Every record that follows must be given again exactly.

Given data:

/---

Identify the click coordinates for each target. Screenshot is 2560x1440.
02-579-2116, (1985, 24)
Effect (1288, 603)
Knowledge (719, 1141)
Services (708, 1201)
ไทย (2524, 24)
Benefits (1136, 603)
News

\---

Worked solution:
Identify the click coordinates for each target. Screenshot is 2560x1440.
02-579-2116, (1985, 24)
Effect (1288, 603)
Knowledge (719, 1141)
Services (708, 1201)
ไทย (2524, 24)
Benefits (1136, 603)
News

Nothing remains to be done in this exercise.